The terms Data Mesh and Data Fabric have been used extensively as data management solutions in conversations these days, and sometimes interchangeably, to describe techniques for organizations to manage and add value to their data. In this article, we intend to clarify these terms and explain the overlaps and differences to enable the readers to each approach.
Data Fabrics arose as a solution to bring efficiency and governance to data integration and access problems when the numbers of data sources, integration methods, and consumers outgrew traditional methods. The term “data fabric” first appeared in the mid-2000s, attributed to former Forrester research Noel Yuhanna,1 and Wombat Financial Software launched the first fabric solution “Wombat Data Fabric” in 2007.2 In its current use, a data fabric is a metadata-driven configurable technology solution for connecting data users to organizational data in a cohesive and self-service manner. Specifically, data fabric solutions deliver capabilities in the classical areas of
- data discovery and access,
- data transformation and integration pipelines,
- governance, and lineage
Data Fabrics are not necessarily domain-driven and can be domain-agnostic without any impact to functionality. Domains can be any specific realms of data that have specific processing needs, like different lines of business in an organization, or even different data categories like financial data, etc. For example, in a vast organization, there could be autonomy in developing a fabric per domain or have multiple fabrics based on different needs in the organization, with each fabric responsible for complete data lifecycle of the data it manages including storage, archival and removal. In a small organization, one fabric could integrate data from all domains and manage the lifecycle of all the data. In the former, data governance would be federated with each fabric solution providing governance capabilities for the data it manages, whereas in the latter, data governance would be centralized for all data managed in the solution at the organization-level.

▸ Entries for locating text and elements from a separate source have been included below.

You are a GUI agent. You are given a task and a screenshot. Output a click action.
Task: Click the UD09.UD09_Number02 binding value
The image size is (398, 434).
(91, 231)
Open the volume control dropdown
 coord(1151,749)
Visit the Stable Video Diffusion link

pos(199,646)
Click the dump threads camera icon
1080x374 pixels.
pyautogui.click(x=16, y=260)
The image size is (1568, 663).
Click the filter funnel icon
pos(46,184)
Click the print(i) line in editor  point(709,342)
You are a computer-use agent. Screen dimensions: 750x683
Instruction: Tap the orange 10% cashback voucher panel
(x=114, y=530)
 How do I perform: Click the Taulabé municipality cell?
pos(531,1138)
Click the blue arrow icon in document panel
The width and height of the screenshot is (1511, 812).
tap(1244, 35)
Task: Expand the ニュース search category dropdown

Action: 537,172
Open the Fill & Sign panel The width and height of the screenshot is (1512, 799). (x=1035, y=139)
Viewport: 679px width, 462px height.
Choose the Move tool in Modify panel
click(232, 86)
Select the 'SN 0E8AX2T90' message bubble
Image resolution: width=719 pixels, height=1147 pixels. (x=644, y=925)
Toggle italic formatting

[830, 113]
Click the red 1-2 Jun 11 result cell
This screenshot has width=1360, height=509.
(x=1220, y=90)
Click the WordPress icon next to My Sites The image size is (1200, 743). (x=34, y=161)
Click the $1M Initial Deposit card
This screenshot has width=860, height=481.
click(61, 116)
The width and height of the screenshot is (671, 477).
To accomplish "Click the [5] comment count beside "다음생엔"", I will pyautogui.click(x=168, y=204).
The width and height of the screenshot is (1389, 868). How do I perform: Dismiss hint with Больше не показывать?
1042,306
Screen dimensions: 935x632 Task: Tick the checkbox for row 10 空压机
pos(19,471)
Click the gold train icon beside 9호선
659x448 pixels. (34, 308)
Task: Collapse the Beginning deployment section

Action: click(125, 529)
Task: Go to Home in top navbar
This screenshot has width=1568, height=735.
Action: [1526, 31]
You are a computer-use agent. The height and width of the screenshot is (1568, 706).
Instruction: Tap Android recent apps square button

Data Fabrics are customizable technology solutions that can be engineered by putting technology appliances together; they enable business requirements in organizations and provide access to managed data, as depicted by a basic solution in Figure 1 below. Once the sources of data have been identified and ingested, the data is cleansed, harmonized/transformed, tagged and appropriately stored in data and metadata repositories. Consumers may search the metadata to identify data to match their needs in a catalog and may use the visualization and analytic tools provided by the technology, or APIs may be used for integration with other software.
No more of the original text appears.